31-latek z Ropczyc został objęty policyjnym dozorem. Mężczyzna najpierw awanturował się w domu, potem poszedł do swojego krewnego i metalowym prętem uderzył jego psa. Został zatrzymany, miał 2 promile. Usłyszał między innymi zarzut znęcania się ze szczególnym okrucieństwem nad zwierzęciem. Przestępstwo, którego się dopuścił, zagrożone jest karą do 3 lat pozbawienia wolności.
W minioną w środę, 16.09.2020 r., po godz. 22:00, dyżurny z Ropczyc otrzymał zgłoszenie o awanturującym się w miejscu zamieszkania mężczyźnie. Kiedy policjanci dojechali na miejsce, awanturnik zdążył opuścić dom. Jak się okazało, poszedł do swojego krewnego, gdzie bestialsko pobił psa. Policjanci ustali, że właściciel zwierzęcia usłyszał jego skomlenie, dlatego wyszedł z domu, aby sprawdzić, co się dzieje. Na zewnątrz zauważył swojego krewnego, który uderzał jego psa metalowym prętem.
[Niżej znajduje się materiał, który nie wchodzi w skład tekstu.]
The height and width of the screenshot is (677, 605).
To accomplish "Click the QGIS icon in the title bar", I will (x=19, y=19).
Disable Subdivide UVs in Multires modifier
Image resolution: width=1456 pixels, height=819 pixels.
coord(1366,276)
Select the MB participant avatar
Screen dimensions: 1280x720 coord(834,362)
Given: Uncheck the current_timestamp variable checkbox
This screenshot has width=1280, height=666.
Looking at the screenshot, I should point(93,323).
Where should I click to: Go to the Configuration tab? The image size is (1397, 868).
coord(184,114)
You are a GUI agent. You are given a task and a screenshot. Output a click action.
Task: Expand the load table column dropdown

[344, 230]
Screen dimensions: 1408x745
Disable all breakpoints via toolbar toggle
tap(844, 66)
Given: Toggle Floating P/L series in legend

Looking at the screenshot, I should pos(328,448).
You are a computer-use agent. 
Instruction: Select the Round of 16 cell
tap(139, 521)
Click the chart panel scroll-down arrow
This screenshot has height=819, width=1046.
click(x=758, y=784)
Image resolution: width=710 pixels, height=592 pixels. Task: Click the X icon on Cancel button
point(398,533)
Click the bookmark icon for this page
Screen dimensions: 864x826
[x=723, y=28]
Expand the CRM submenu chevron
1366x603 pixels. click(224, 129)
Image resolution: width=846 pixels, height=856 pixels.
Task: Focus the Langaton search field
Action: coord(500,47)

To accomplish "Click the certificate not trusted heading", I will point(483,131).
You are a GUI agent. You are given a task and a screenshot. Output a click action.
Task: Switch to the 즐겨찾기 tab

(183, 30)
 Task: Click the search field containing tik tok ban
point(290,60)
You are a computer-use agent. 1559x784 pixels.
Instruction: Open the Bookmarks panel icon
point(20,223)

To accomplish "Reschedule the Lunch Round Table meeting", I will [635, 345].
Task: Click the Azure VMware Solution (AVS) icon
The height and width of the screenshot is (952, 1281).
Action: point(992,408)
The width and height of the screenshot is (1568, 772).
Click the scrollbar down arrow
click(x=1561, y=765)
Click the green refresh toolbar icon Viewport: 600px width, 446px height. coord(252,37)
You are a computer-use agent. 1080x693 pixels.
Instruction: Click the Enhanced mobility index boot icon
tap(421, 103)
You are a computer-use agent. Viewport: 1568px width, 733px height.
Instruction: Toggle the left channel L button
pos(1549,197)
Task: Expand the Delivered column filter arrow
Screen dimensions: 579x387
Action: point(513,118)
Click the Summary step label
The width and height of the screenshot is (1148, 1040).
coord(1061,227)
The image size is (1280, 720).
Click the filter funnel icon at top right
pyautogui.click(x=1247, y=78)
Oprawca na widok właściciela zwierzęcia, zaczął grozić mu pozbywaniem życia, po czym opuścił jego posesję. Wrócił do swojego domu i ponownie wszczął awanturę.
Policjanci zatrzymali agresora. 31-latek był pijany, miał 2 promile alkoholu w organizmie. Noc spędził w izbie wytrzeźwień.
Mieszkaniec Ropczyc usłyszał zarzuty znęcanie się ze szczególnym okrucieństwem nad zwierzęciem. Prokurator zdecydował o objęciu go policyjnym dozorem, zakazem zbliżania się do pokrzywdzonego oraz zwierząt, a także zakazem wykonywania działalności gospodarczej związanej z opieką nad zwierzętami.
Mężczyźnie grozi do 3 lat pozbawienia wolności.
Pamiętajmy, że zwierzęta nie poradzą sobie bez naszej pomocy, dlatego tak ważna jest nasza wrażliwość, jeżeli dzieje się im krzywda. Będąc świadkiem złego traktowania zwierząt, natychmiast powiadommy o tym odpowiednie służby.